Cette définition de l’agroécologie figure dans la Déclaration de Nyéléni 2015. Dans un moment historique, les organisations et les mouvements internationaux de producteurs à petite échelle, des travailleurs ruraux et de consommateurs se sont réunis à Sélingué, au Mali. Ils sont parvenus à un accord sur l’agroécologie en tant qu’élément clé de la construction de la souveraineté alimentaire. Ils ont également développé une vision commune afin de la promouvoir.
L’agroécologie est le résultat des pratiques, des connaissances, des innovations et des recherches de paysans, agriculteurs familiaux, peuples autochtones, pêcheurs, éleveurs itinérants et bien d’autres producteurs à petite échelle.
Un moyen de production d’aliments
Les pratiques agroécologiques suivent les processus naturels de la production alimentaire autosuffisante. (Par exemple, les cultures intercalaires, la pêche traditionnelle, l’élevage mobile, l’intégration de cultures, arbres, bétail et poissons, le fumage, le compostage, les semences et les races d’animaux locales.) Grâce à ces pratiques, la diversité des cultures et des races augmente, l’emploi de produits achetés à l’extérieur diminue considérablement, et les nutriments naturels sont recyclés. L’utilisation de produits agricoles toxiques, d’antibiotiques, d’hormones artificielles, d’organismes génétiquement modifiés et d’autres technologies dangereuses est annulée.

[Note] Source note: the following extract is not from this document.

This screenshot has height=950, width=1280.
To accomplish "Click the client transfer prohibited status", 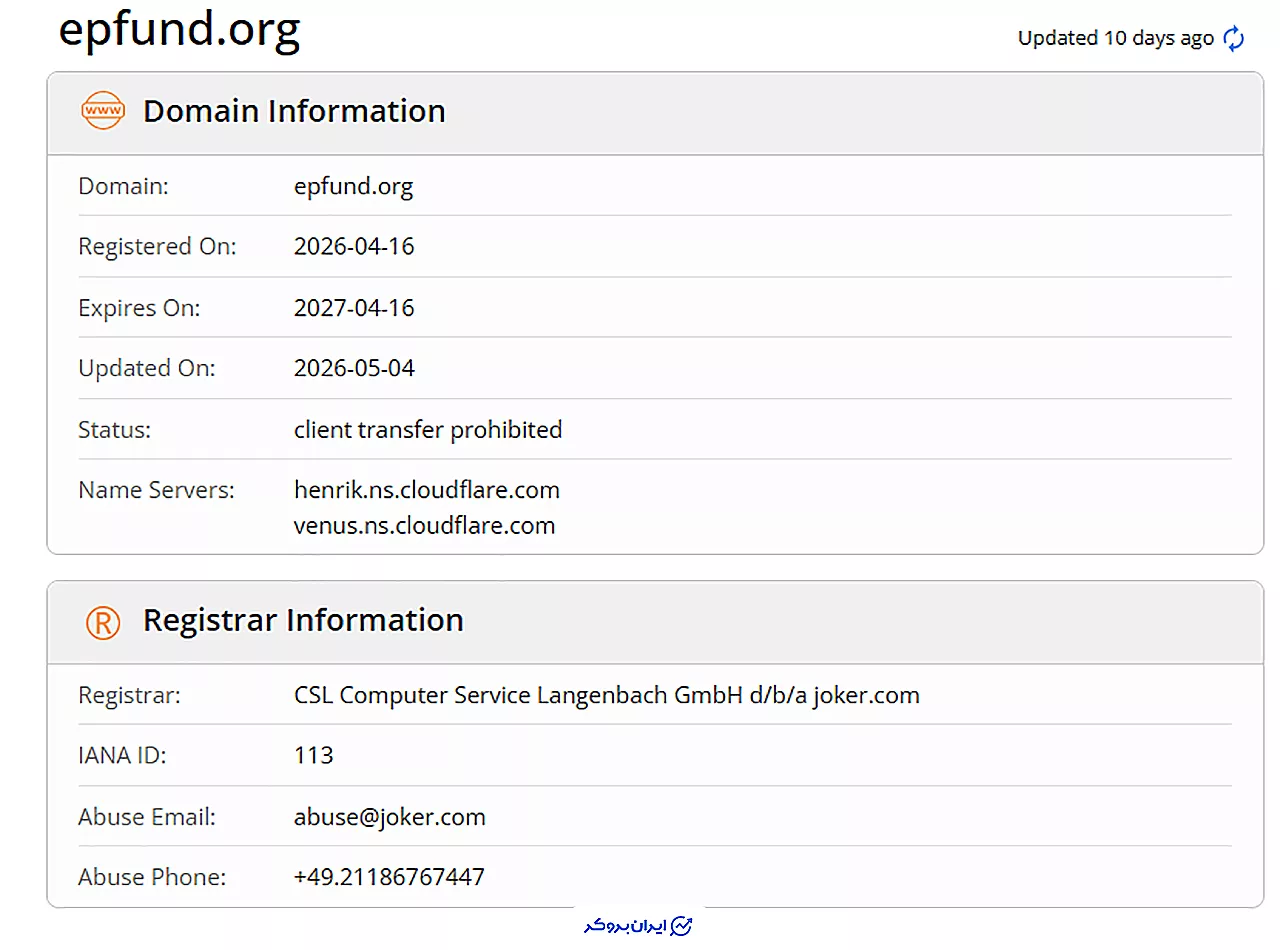I will point(428,430).
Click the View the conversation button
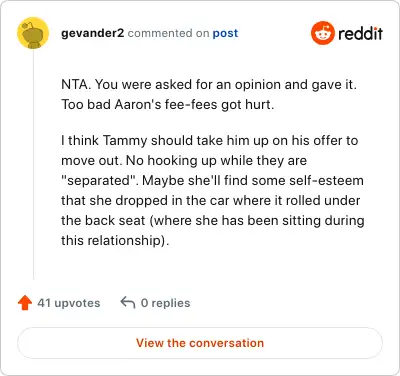Image resolution: width=400 pixels, height=376 pixels. tap(200, 343)
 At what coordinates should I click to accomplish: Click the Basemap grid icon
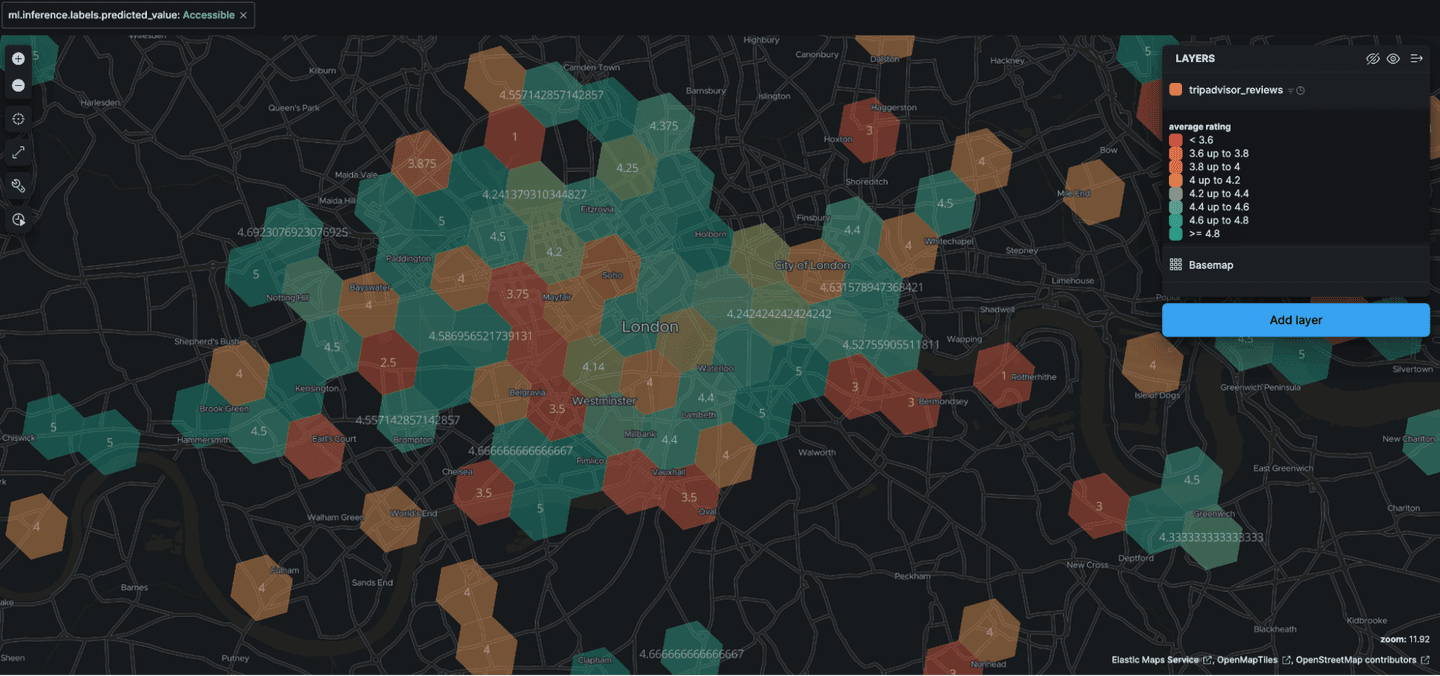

L’agroécologie a des avantages évidents : réduction des coûts, autonomie vis-à-vis des grandes entreprises, diversification des sources de revenus, gestion des risques associés à l’échec des récoltes, et production variée pour améliorer la nutrition. L’agroécologie a aussi le potentiel de régénérer les écosystèmes qui ont été dévastés par l’agriculture industrielle.
Une science
L’agroécologie apporte un cadre vivant, cohérent, interdisciplinaire et holistique pour étudier ses méthodes et ses résultats. Ce cadre inclut les divers savoirs et connaissances des peuples. Il nous permet de savoir comment les systèmes alimentaires doivent s’y adapter et remettre en état les systèmes bioculturels dont ils dépendent.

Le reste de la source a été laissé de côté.